One of the most notorious rootkits just acquired a self-propagating mechanism that could allow it to spread to new victims, a security researcher has warned.
A new version of the TDSS rootkit, which also goes by the names Alureon and TDL4, is able to infect new machines using two separate methods, said Kaspersky Lab researcher Sergey Golovanov in a blog post.
The first method infects removable media drives with a file that executes each time a computer connects to the device. The technique has been around for years and other computer worms, including Conficker, have used it. Other than using files with titles such as myporno.avi.lnk and pornmovs.lnk, there’s nothing particularly unusual about the way TDSS goes about doing this.
The second method is to spread over local area networks by creating a rogue DHCP server and waiting for attached machines to request an IP address. When the malware finds a request, it responds with a valid address on the LAN and an address to a malicious DNS server under the control of the rootkit authors. The DNS server then redirects the targeted machine to malicious webpages.
“After these manipulations, whenever the user tries to visit any web page, s/he will be redirected to the malicious server and prompted to update his/her web browser,” Golovanov said. “The user will not be able to visit websites until she/he agrees to install an ‘update.’”

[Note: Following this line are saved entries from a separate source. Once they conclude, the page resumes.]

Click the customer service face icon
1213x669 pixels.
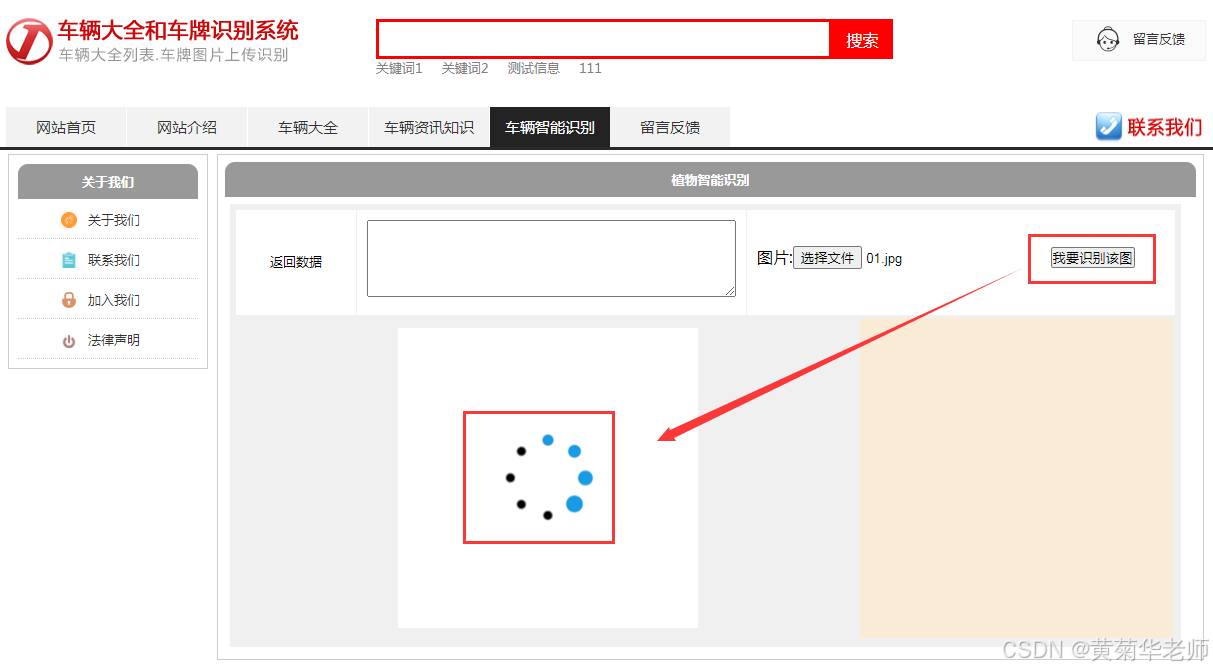[1107, 40]
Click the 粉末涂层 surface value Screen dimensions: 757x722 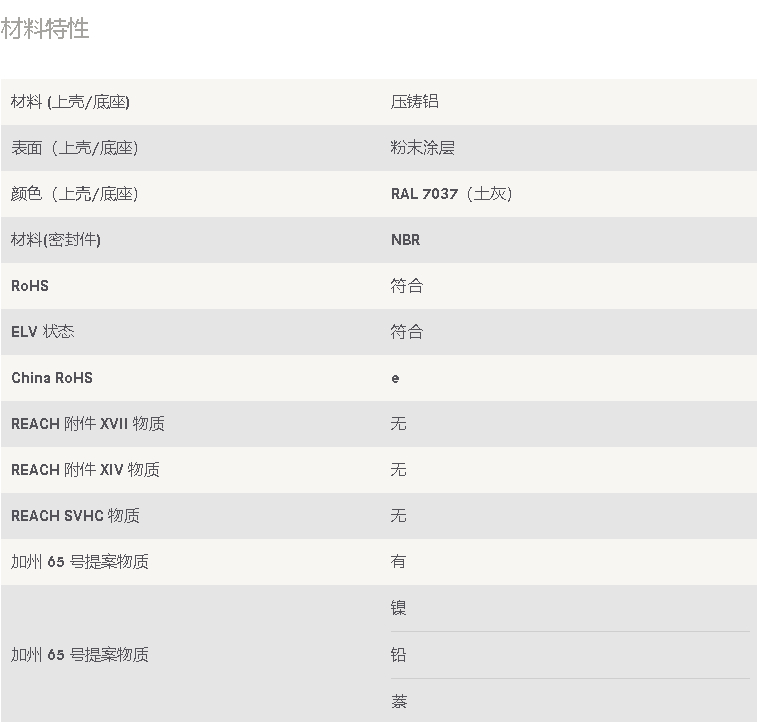pyautogui.click(x=422, y=148)
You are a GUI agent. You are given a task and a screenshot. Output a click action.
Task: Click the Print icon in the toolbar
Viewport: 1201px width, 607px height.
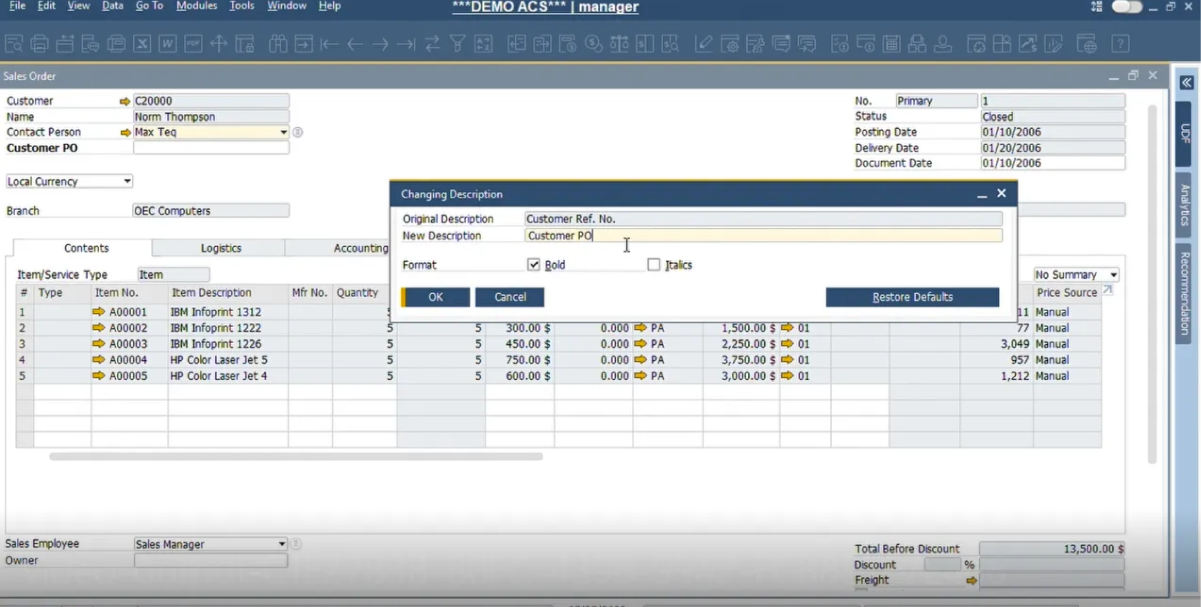pos(38,43)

Late last year, TDSS acquired the ability to infect 64-bit versions of Microsoft Windows by bypassing the OS’s kernel mode code signing policy. Researchers at security firm Prevx have said it’s the most advanced rootkit ever seen in the wild. It acts as a backdoor to install and update keyloggers and other types of malware on infected machines, and once installed it’s undetectable by most antimalware programs.